Directions: Transcribe the entries below exactly; leave every image out.

[Source data]
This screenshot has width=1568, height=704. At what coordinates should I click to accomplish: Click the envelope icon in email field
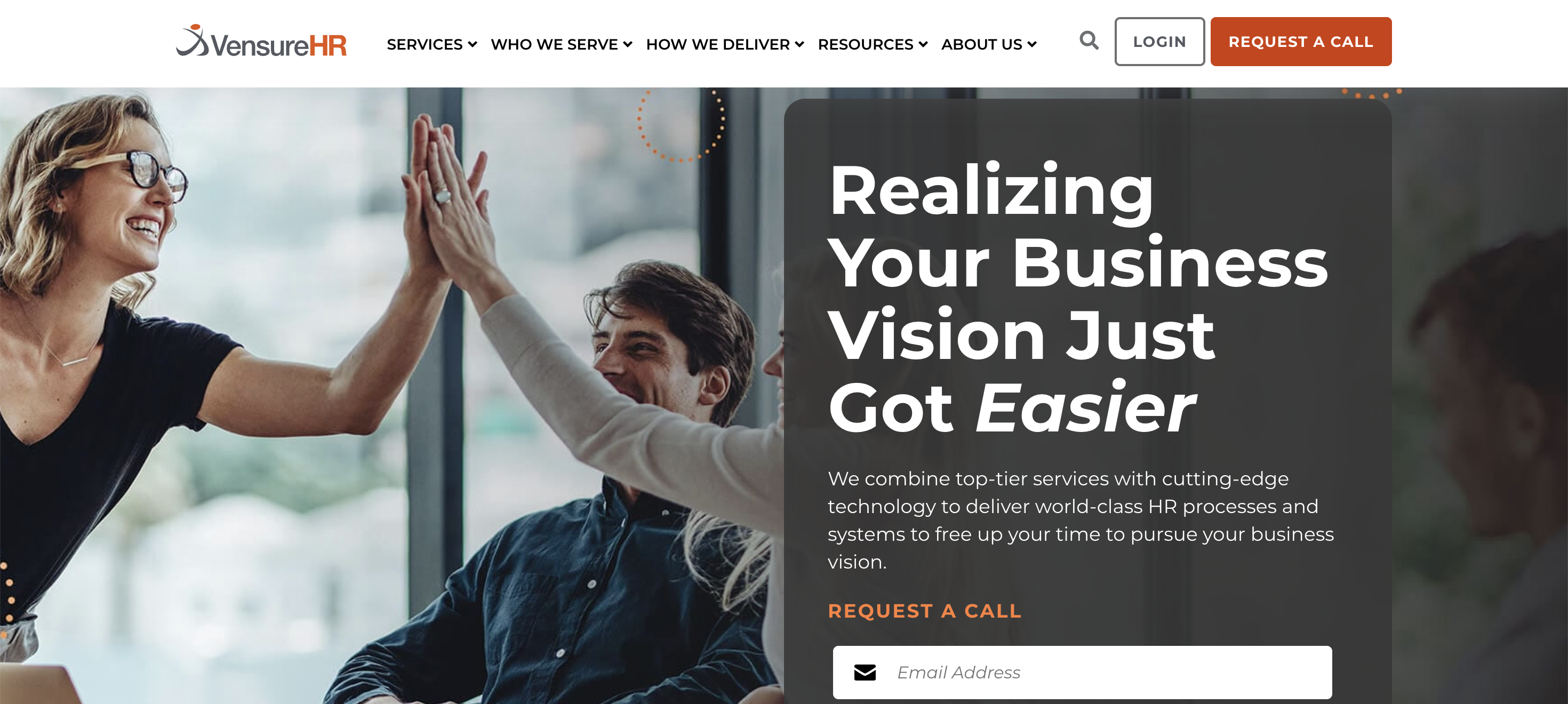865,673
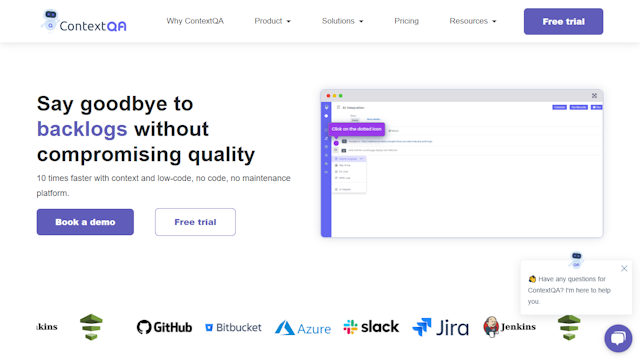This screenshot has height=360, width=640.
Task: Expand the Product dropdown menu
Action: pos(272,21)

Problem solution:
This screenshot has width=1568, height=704. At what coordinates should I click to accomplish: Click the envelope icon in email field
865,673
This screenshot has height=360, width=640.
Task: Expand the Product dropdown menu
Action: pos(272,21)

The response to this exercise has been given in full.